Although Skiadas is technically a director – senior broker, he prefers the title “fireman.” “I put out fires,” he explains.
He began in the industry in 1987 and established IMC Insurance Brokers in the mid-1990s. With a team of 11 featuring his brother, wife, and daughter, IMC is a family affair.
“Whilst we don’t always discuss work at the dinner table, it does come up a lot, and the subject of insurance is always around us,” he says. He attributes his success to “people power,” with most of his team having been with the company for a decade or more.
“It’s important to ensure that your team is happy with their workplace environment,” he says. “If they love where they work and they care about what they are doing, it’s reflected in their work and clients really see that.”
One of his greatest challenges has been overhauling the business to accommodate increased competition, greater customer expectation, technological advancements, rising operations and compliance costs.
All of IB’s Elite Brokers chalked up impressive numbers despite what Bedggood labels “brutal” market conditions.
“We’re in between the third and fourth year of a hardening market,” he says. “There’s a lot of people overpaying. I’ve conditioned my clients, but every renewal is a difficult discussion. So, it’s taxing in the extreme.”
A financial services partner with KPMG Australia in Queensland, Scott Guse concurs. “Absolutely, it’s a hard market,” he adds. “It depends on the product that you’re underwriting, but for most brokers it is certainly a hard market, and that’s a combination of factors. But also, reinsurance is driving price increases through the insurance industry and therefore, price increases in insurance policies mean more commissions for brokers as well.”
Regarding the current talent crunch, Bedggood comments there should be a more natural pathway into insurance broking, such as undergraduate or graduate programs.
“We need good people,” he says. “At the moment, the labour market is so tight. We need as many people as we can get.”
That’s a sentiment reiterated by du Plessis.
“Our current inflow of new business exceeds our capacity 4:1. This is a good problem, but we also do not like it if we cannot keep to our high level of client service and professionalism.”
“I believe the brokers who want to grow their portfolios will do so with ease”
Frans du Plessis, Grace Insurance
Bedggood feels ancillary factors are hindering the market. One, specific to New South Wales, is the infamous fire services levy, a fee collected by insurance companies to fund fire and emergency services.

::::::

* **Work instruction 1**:
Transcribe the part of the article on insurance brokers that begins at the words "He began in" and stops after "and compliance costs.".
* **Work instruction 2**:
Answer these questions using the article on insurance brokers.
(a) In what year did Skiadas begin in the insurance industry?
(b) In which state is Scott Guse a financial services partner with KPMG Australia?
(c) What ratio does du Plessis give for the current inflow of new business compared with capacity?
* **Work instruction 3**:
Write the next part of the article on insurance brokers, picking up after its final sentence.

* **Given data**:
::::::

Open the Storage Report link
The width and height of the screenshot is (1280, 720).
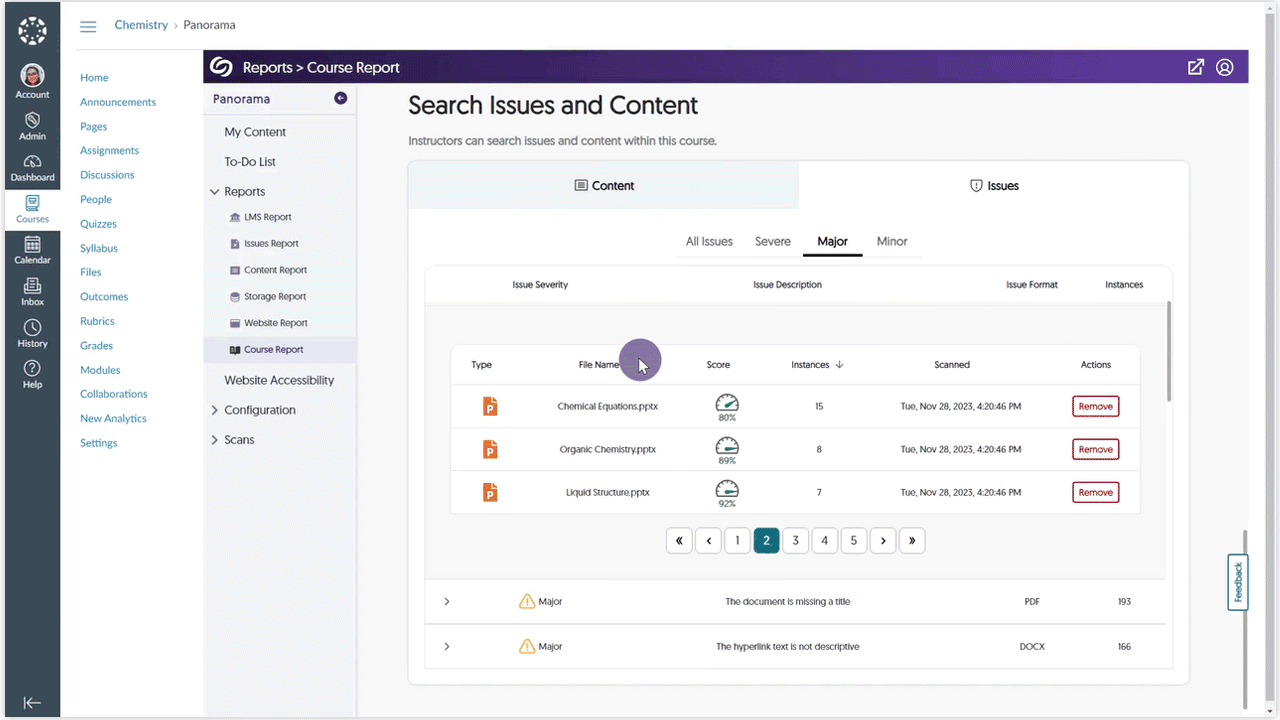tap(274, 297)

::::::

* **Written response 1**:
He began in the industry in 1987 and established IMC Insurance Brokers in the mid-1990s. With a team of 11 featuring his brother, wife, and daughter, IMC is a family affair.
“Whilst we don’t always discuss work at the dinner table, it does come up a lot, and the subject of insurance is always around us,” he says. He attributes his success to “people power,” with most of his team having been with the company for a decade or more.
“It’s important to ensure that your team is happy with their workplace environment,” he says. “If they love where they work and they care about what they are doing, it’s reflected in their work and clients really see that.”
One of his greatest challenges has been overhauling the business to accommodate increased competition, greater customer expectation, technological advancements, rising operations and compliance costs.

* **Written response 2**:
(a) 1987
(b) Queensland
(c) 4:1

* **Written response 3**:
Other issues are the much-maligned taxation system and a mortgage cliff, which he predicts will have a lot of people leaving real estate.
Then there’s a growing disparity between the wealthy and the rest. “There’s been people going to homeless shelters who were otherwise wealthy two years ago,” he says. “What you would call a ‘normal middle-class person’ is sleeping in their cars.”
Skiadas is more general in his critique. “Compliance requirements set by regulatory authorities can be challenging; however, we take them on board and follow the rules.”
While du Plessis adds, “Challenges will always be there as there are ongoing changes in legislation. I believe the key is to embrace, adapt and change as quickly as you can to the changes in the industry. I believe if you embrace and evolve your brokerage, the battle is half won.”
“It’s important to ensure that your team is happy with their workplace environment”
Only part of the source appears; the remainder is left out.